Hz. Üstad’ın da, arkasında namazlarını kıldığı Emirdağ Çarşı Camii İmamı Hafız Namık Şenel anlatıyor:
Üstad, ben sebep oldum diye kaybettiğim saatin parasını zorla verdi bana
Emirdağ Yedikapı Boğazı’nda Kapaklı Çeşmesi vardır. Üstad Hazretleri ile zaman zaman oraya beraber giderdik. Bir nevruz günü idi. Ben o zaman genç olduğumdan; oradan oraya, tepelerin, ağaçların üstüne inip çıkmaya başladım. Üstad Hazretleri “Benim bedevi talebem” deyip gülmüştü o zaman.
Yine bir gün Üstad Hazretleri ile beraber aynı yere gittik. Ben Zübeyir Ağabey’le beraber Kapaklı Çeşmesi’ne su almaya indim. Testileri doldurduk. Otobüsle geri dönerken “Öğle ezanına ne kadar var, camiye cemaatime yetişebilecek miyiz?” diye konuşurken, elimi cebime attım, bir de baktım cep saatim yerinde yok. Zinciri kalmış sadece…

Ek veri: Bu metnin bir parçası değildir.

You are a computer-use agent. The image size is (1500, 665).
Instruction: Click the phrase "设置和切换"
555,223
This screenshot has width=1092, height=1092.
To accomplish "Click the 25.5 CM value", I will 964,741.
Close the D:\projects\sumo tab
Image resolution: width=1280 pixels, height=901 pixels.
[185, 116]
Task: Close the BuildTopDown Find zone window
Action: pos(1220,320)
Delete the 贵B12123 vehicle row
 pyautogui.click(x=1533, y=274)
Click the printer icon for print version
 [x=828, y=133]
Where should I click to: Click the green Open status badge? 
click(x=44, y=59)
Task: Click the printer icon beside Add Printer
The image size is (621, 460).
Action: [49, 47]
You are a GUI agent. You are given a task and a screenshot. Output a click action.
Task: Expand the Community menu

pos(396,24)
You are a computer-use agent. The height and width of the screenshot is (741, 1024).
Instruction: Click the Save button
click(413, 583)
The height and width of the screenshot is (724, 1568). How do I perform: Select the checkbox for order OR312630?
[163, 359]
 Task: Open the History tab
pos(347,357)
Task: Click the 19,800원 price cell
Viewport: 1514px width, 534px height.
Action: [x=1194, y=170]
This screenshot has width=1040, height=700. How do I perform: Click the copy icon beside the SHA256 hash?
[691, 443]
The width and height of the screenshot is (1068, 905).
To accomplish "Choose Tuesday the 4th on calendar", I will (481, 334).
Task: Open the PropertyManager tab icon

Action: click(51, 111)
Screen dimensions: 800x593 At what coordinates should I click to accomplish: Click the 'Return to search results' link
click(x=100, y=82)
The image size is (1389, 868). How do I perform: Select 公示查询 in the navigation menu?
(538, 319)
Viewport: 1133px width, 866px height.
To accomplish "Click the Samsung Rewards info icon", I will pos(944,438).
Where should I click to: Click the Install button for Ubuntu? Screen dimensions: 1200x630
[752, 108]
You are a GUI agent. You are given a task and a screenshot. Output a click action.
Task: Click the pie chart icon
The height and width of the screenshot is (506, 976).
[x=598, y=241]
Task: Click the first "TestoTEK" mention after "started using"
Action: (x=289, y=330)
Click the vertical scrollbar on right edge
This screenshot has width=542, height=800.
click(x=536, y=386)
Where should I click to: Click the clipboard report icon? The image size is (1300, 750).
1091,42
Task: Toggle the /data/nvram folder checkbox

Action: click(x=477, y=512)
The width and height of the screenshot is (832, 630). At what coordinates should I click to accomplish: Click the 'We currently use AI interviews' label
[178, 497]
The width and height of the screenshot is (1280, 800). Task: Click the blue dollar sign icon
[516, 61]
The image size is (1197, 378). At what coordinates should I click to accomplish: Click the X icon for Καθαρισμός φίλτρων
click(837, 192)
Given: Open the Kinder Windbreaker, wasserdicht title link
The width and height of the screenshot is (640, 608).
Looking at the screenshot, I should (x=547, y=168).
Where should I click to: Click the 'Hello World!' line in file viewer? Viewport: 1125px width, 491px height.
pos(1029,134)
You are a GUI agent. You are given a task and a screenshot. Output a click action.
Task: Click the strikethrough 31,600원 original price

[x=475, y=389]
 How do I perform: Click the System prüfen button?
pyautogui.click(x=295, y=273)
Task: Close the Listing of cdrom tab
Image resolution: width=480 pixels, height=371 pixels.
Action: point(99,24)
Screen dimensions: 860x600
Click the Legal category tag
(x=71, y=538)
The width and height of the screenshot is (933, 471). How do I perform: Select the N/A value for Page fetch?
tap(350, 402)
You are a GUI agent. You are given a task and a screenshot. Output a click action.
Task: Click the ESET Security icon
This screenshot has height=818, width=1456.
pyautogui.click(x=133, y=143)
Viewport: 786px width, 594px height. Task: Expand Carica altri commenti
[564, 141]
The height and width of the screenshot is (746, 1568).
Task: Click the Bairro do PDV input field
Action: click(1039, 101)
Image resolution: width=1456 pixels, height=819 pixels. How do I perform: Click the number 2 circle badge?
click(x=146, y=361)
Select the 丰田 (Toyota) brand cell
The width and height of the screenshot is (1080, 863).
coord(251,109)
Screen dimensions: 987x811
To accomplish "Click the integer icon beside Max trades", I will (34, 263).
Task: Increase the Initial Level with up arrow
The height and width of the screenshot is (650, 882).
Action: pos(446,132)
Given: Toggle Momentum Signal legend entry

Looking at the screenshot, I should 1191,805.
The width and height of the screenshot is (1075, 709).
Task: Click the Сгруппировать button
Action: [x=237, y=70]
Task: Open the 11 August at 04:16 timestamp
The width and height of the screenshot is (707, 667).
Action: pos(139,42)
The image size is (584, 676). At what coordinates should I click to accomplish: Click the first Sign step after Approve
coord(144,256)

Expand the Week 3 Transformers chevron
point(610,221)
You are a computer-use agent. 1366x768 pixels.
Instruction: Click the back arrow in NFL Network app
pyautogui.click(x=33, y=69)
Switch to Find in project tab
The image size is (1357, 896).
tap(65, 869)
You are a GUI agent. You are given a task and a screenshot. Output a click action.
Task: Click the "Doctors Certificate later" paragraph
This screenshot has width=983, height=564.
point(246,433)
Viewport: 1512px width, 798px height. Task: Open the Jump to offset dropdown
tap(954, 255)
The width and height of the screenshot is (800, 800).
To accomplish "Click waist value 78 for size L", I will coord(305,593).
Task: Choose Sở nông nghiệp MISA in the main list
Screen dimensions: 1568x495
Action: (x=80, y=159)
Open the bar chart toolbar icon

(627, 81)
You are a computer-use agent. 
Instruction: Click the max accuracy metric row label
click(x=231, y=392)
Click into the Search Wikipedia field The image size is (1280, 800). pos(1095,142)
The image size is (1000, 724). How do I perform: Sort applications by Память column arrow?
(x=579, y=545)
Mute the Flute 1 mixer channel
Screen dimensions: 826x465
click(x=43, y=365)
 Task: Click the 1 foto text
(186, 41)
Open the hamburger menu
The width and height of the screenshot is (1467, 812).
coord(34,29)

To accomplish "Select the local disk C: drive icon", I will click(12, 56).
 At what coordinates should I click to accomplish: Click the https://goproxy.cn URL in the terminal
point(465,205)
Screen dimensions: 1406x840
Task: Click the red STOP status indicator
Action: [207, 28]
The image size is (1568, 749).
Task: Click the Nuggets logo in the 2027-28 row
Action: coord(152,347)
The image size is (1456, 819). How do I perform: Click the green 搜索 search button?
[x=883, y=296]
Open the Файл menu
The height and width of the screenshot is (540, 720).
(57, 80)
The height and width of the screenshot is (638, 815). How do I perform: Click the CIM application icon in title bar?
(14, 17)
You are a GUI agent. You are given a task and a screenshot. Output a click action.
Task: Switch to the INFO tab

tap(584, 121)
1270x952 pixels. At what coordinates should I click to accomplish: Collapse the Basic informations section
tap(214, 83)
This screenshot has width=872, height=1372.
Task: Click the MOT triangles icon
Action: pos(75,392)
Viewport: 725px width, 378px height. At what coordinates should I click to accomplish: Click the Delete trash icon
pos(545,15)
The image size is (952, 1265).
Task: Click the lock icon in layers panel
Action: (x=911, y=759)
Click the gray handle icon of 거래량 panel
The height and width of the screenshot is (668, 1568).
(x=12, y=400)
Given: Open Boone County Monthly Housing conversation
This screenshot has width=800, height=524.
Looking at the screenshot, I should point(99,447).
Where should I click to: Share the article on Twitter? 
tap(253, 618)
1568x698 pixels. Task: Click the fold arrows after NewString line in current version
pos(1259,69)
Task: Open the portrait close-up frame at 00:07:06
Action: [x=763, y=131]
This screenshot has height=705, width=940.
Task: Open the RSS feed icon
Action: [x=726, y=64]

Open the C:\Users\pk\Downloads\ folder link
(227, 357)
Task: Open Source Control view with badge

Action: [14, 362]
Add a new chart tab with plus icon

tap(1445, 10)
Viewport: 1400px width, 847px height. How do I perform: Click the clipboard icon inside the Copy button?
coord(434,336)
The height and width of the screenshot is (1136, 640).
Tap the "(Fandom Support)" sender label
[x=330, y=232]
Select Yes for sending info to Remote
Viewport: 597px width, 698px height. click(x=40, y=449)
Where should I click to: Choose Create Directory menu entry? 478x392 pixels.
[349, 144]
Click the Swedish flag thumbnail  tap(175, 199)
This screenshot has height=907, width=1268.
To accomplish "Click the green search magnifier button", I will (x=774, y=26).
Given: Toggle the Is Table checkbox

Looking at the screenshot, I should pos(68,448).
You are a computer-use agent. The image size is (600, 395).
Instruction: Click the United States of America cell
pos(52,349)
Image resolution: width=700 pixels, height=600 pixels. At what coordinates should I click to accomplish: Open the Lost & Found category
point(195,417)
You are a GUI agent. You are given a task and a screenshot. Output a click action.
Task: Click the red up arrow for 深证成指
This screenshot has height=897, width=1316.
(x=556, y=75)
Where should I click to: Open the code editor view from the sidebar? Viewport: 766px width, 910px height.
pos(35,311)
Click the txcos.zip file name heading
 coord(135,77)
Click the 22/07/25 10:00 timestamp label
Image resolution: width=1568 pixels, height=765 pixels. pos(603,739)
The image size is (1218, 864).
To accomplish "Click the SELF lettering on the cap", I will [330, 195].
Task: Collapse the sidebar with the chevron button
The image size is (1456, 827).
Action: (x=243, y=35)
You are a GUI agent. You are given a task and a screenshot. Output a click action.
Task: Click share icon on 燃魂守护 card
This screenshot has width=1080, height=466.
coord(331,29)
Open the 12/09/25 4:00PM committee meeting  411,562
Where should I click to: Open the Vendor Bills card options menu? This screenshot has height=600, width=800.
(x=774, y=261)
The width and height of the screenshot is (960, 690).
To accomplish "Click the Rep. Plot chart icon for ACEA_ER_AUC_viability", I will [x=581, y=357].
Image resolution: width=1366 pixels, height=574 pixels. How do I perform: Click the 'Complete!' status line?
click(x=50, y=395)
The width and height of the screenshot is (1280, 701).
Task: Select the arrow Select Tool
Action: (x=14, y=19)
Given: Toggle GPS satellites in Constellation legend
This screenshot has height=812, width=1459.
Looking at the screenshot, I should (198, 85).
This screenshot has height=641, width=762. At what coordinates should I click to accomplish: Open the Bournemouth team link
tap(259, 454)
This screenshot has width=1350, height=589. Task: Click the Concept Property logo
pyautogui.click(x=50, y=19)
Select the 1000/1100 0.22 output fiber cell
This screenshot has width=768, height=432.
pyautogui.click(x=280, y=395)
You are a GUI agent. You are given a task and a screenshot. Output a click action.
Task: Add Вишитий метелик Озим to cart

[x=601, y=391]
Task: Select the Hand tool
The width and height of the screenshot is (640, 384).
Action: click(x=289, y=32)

O saati de Ramazanda mukabele okuduğum subaylar vardı; Elazığlı Şahin Hayrettin Güder (kendi komutanım, yüzbaşımdı), ve Nene Hatun’un torunu Muzaffer Hatunoğlu. İşte ben bu iki subayın hanımlarına mukabele okumuştum. Bana bir saat almışlardı o zaman. Üç yıldız, altın kaplama, Nacar marka bir cep saati…
Bu arada biz bunu fiskos konuşurken, Üstad bizi duydu. “Ne oldu?” deyip arabayı durdurdu. “Hafız Namık’ın saati kaybolmuş Üstad’ım” dediler. Beni yanına çağırdı. “Nerede kaybettin?” dedi. “Üstad’ım tam bilmiyorum ama çeşmenin oralarda düşmüş olabilir” dedim. Bana şöyle iki tane okşar gibi vurdu “Saatine sahip ol” dedi. Sonra da “Saatin kaybolmasına ben sebep oldum” dedi ve zorla parasını verdi bana.
Neyse Emirdağ’a geldik, namazları kıldık. Namazdan sonra Cumhuriyet Meydanı’na doğru yürürken Mustafa ağabey (Acet) karşımdan geliyordu. O arada postacı Cemal vardı, Seyyitlerdendi. O da geldi “Hocalar, içinizde saat düşüren var mı?” demesin mi. “Ben!” dedim. “Bak bu saati postanede düşürmüşsün” dedi ve saati bana verdi. Ben Üstad Hazretlerinin mektuplarını atmak için postaneye gitmiştim. Masanın üstüne doğru eğilince zincirinden çıkmış ve düşmüş demek ki.
Saati alınca doğru Üstad Hazretlerine gittim. “Efendim saati bulduk, buyurun parasını” dedim. “Saatine sahip ol keçeli” dedi ve iki tane daha okşadı. Saat hâlâ hatıra olarak bende duruyor.